The lines from the top of the data down to the line with "11 (724, 1239)" should be repeated exactly, both ends included.

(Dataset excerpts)
※

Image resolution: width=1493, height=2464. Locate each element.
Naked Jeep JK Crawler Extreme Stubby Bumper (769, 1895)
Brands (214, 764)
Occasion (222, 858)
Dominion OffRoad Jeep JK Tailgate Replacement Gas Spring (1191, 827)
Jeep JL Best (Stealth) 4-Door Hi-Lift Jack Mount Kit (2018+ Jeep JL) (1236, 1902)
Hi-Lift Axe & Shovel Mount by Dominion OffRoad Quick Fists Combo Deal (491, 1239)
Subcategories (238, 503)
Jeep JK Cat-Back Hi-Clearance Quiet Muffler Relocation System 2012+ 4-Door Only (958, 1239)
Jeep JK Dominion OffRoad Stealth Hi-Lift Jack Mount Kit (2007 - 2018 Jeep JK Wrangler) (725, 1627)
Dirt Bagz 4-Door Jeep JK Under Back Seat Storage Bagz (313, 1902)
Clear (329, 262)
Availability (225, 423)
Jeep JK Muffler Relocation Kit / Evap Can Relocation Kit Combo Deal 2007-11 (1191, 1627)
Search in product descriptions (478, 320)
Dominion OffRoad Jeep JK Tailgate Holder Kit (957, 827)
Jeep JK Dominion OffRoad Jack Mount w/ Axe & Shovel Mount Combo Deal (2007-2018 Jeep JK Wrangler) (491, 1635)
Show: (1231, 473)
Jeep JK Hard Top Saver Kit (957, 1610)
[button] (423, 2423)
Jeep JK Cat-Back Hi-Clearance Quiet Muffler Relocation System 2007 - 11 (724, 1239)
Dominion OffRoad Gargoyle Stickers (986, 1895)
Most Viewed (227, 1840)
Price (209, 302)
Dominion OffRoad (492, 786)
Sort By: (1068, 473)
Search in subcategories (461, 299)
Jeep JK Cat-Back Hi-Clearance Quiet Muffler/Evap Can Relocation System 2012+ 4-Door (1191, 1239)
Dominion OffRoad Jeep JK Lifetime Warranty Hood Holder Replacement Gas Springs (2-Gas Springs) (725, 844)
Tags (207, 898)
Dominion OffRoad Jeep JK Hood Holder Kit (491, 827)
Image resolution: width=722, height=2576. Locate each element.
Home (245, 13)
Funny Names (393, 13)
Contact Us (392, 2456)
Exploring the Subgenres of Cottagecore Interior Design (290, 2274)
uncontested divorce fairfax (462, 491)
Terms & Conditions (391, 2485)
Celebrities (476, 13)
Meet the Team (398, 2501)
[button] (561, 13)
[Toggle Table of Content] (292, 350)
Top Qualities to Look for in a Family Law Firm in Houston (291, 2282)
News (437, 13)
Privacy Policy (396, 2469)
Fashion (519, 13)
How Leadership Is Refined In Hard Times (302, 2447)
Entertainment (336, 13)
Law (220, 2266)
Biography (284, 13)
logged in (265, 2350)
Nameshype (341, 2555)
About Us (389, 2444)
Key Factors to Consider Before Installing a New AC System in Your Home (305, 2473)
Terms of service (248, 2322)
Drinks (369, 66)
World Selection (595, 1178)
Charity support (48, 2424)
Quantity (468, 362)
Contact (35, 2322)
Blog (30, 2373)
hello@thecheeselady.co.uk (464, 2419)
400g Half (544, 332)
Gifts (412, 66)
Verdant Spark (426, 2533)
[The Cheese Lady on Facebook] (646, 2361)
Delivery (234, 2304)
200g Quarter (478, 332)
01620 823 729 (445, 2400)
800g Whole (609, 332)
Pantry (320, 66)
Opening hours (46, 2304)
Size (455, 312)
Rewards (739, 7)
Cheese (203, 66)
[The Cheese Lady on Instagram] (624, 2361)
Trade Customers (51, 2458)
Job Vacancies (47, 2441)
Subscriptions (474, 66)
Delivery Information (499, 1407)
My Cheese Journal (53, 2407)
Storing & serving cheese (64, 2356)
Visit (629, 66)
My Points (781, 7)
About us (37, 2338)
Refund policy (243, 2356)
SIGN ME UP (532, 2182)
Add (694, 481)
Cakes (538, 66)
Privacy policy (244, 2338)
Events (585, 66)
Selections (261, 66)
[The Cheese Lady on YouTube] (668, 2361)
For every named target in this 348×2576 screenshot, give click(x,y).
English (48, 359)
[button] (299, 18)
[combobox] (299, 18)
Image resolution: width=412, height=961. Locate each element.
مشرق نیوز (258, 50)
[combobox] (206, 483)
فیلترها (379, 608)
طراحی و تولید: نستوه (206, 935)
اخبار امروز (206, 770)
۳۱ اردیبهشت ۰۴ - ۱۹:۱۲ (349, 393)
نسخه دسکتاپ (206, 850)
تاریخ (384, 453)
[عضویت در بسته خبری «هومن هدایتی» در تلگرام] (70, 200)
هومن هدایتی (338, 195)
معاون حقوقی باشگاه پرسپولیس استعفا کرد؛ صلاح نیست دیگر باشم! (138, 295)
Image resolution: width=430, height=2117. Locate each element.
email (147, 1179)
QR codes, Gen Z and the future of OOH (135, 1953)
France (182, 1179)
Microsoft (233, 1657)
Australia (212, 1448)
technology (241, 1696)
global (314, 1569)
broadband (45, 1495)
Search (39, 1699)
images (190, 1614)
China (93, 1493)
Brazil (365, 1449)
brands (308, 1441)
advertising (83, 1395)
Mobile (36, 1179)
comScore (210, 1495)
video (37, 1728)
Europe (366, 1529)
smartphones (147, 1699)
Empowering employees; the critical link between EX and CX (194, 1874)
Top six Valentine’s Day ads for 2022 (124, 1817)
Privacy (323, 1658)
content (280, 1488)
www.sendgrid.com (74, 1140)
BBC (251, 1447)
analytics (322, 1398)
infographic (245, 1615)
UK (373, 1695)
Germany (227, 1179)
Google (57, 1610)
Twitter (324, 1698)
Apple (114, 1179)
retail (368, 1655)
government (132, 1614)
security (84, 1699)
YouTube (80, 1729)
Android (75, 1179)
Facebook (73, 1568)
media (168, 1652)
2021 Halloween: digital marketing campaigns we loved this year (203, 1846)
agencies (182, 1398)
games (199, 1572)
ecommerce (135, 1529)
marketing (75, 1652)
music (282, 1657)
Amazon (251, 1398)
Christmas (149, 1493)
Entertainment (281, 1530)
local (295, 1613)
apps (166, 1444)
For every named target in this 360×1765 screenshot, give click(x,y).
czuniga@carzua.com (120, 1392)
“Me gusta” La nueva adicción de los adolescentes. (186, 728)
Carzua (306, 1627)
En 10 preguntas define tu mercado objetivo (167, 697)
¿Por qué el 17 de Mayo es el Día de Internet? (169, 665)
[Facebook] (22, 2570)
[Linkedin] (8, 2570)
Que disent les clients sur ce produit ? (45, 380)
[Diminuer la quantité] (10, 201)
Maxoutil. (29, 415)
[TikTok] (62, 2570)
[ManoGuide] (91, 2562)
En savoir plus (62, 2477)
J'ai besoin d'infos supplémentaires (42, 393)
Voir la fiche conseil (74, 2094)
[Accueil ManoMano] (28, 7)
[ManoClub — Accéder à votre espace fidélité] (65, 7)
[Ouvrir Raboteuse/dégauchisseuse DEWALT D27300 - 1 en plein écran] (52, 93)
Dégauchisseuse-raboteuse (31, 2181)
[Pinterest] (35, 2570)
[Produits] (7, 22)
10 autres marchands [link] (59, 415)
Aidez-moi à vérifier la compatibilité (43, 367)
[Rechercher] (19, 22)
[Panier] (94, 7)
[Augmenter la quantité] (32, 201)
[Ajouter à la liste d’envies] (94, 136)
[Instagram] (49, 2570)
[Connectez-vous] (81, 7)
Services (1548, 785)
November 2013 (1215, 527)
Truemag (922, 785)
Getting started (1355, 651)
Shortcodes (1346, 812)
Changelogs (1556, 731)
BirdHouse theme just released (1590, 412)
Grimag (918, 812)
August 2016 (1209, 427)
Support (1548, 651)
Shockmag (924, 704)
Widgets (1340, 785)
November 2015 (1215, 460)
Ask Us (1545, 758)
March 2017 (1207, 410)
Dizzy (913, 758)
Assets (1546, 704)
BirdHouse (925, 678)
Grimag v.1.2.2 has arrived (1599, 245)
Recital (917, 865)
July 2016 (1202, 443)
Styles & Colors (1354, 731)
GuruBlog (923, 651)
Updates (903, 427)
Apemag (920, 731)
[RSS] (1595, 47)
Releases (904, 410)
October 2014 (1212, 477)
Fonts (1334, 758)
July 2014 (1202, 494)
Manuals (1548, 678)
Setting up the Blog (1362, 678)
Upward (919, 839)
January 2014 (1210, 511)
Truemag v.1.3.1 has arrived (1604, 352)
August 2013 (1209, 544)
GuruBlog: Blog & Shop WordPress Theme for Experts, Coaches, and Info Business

※

▸ RESULT
Image resolution: width=1493, height=2464. Locate each element.
Naked Jeep JK Crawler Extreme Stubby Bumper (769, 1895)
Brands (214, 764)
Occasion (222, 858)
Dominion OffRoad Jeep JK Tailgate Replacement Gas Spring (1191, 827)
Jeep JL Best (Stealth) 4-Door Hi-Lift Jack Mount Kit (2018+ Jeep JL) (1236, 1902)
Hi-Lift Axe & Shovel Mount by Dominion OffRoad Quick Fists Combo Deal (491, 1239)
Subcategories (238, 503)
Jeep JK Cat-Back Hi-Clearance Quiet Muffler Relocation System 2012+ 4-Door Only (958, 1239)
Jeep JK Dominion OffRoad Stealth Hi-Lift Jack Mount Kit (2007 - 2018 Jeep JK Wrangler) (725, 1627)
Dirt Bagz 4-Door Jeep JK Under Back Seat Storage Bagz (313, 1902)
Clear (329, 262)
Availability (225, 423)
Jeep JK Muffler Relocation Kit / Evap Can Relocation Kit Combo Deal 2007-11 (1191, 1627)
Search in product descriptions (478, 320)
Dominion OffRoad Jeep JK Tailgate Holder Kit (957, 827)
Jeep JK Dominion OffRoad Jack Mount w/ Axe & Shovel Mount Combo Deal (2007-2018 Jeep JK Wrangler) (491, 1635)
Show: (1231, 473)
Jeep JK Hard Top Saver Kit (957, 1610)
[button] (423, 2423)
Jeep JK Cat-Back Hi-Clearance Quiet Muffler Relocation System 2007 - 11 (724, 1239)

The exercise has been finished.